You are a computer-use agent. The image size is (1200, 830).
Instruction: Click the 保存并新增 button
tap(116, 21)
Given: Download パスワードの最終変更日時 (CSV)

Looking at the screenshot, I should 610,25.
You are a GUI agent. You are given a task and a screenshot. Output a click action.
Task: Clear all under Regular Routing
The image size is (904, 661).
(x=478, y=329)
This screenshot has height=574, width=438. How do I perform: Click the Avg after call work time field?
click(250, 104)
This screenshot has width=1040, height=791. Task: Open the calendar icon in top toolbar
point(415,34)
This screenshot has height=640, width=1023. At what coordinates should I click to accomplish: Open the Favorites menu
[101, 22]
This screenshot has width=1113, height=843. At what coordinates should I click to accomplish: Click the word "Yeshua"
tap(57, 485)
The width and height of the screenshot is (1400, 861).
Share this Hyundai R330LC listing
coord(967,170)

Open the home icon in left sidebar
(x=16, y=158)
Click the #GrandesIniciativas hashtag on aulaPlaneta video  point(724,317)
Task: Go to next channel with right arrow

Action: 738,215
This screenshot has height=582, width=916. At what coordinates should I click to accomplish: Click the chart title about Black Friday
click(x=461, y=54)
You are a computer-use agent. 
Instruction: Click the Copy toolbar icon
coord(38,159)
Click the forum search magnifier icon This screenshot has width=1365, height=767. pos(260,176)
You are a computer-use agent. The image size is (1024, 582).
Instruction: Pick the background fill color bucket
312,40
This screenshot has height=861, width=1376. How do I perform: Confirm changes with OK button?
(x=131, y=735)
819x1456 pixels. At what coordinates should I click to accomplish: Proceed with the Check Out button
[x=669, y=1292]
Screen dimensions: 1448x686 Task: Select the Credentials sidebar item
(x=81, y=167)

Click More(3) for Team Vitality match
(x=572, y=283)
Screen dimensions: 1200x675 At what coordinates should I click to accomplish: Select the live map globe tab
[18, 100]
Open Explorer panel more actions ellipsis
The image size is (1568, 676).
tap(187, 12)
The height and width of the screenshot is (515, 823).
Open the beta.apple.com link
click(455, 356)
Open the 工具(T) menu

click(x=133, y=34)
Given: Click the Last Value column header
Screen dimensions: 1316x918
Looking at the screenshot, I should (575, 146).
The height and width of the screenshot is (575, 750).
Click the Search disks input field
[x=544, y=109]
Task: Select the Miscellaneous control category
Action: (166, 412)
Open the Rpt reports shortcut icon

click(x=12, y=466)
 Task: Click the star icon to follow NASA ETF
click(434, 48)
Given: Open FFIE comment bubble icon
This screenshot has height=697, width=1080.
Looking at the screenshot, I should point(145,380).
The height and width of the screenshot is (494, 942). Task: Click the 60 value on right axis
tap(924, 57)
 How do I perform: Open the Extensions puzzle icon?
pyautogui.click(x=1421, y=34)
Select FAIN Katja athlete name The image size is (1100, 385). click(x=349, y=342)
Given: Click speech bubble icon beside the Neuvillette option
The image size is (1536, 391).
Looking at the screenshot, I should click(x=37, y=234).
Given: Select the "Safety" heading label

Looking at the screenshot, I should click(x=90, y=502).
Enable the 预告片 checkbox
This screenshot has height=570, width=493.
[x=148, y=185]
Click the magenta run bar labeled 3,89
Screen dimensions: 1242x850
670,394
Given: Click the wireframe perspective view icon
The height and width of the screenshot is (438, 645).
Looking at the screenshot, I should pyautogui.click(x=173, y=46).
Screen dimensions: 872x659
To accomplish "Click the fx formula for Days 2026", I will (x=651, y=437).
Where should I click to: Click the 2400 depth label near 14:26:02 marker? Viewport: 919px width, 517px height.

▶ [Try it]
Respond with the exact lines running from the one that contains "Screen dimensions: 1448x686" through the last line of the data above, and no other lines.

▶ [Written solution]
Screen dimensions: 1448x686 Task: Select the Credentials sidebar item
(x=81, y=167)

Click More(3) for Team Vitality match
(x=572, y=283)
Screen dimensions: 1200x675 At what coordinates should I click to accomplish: Select the live map globe tab
[18, 100]
Open Explorer panel more actions ellipsis
The image size is (1568, 676).
tap(187, 12)
The height and width of the screenshot is (515, 823).
Open the beta.apple.com link
click(455, 356)
Open the 工具(T) menu

click(x=133, y=34)
Given: Click the Last Value column header
Screen dimensions: 1316x918
Looking at the screenshot, I should (575, 146).
The height and width of the screenshot is (575, 750).
Click the Search disks input field
[x=544, y=109]
Task: Select the Miscellaneous control category
Action: (166, 412)
Open the Rpt reports shortcut icon

click(x=12, y=466)
 Task: Click the star icon to follow NASA ETF
click(434, 48)
Given: Open FFIE comment bubble icon
This screenshot has height=697, width=1080.
Looking at the screenshot, I should point(145,380).
The height and width of the screenshot is (494, 942). Task: Click the 60 value on right axis
tap(924, 57)
 How do I perform: Open the Extensions puzzle icon?
pyautogui.click(x=1421, y=34)
Select FAIN Katja athlete name The image size is (1100, 385). click(x=349, y=342)
Given: Click speech bubble icon beside the Neuvillette option
The image size is (1536, 391).
Looking at the screenshot, I should click(x=37, y=234).
Given: Select the "Safety" heading label

Looking at the screenshot, I should click(x=90, y=502).
Enable the 预告片 checkbox
This screenshot has height=570, width=493.
[x=148, y=185]
Click the magenta run bar labeled 3,89
Screen dimensions: 1242x850
670,394
Given: Click the wireframe perspective view icon
The height and width of the screenshot is (438, 645).
Looking at the screenshot, I should pyautogui.click(x=173, y=46).
Screen dimensions: 872x659
To accomplish "Click the fx formula for Days 2026", I will (x=651, y=437).
Where should I click to: Click the 2400 depth label near 14:26:02 marker? Viewport: 919px width, 517px height.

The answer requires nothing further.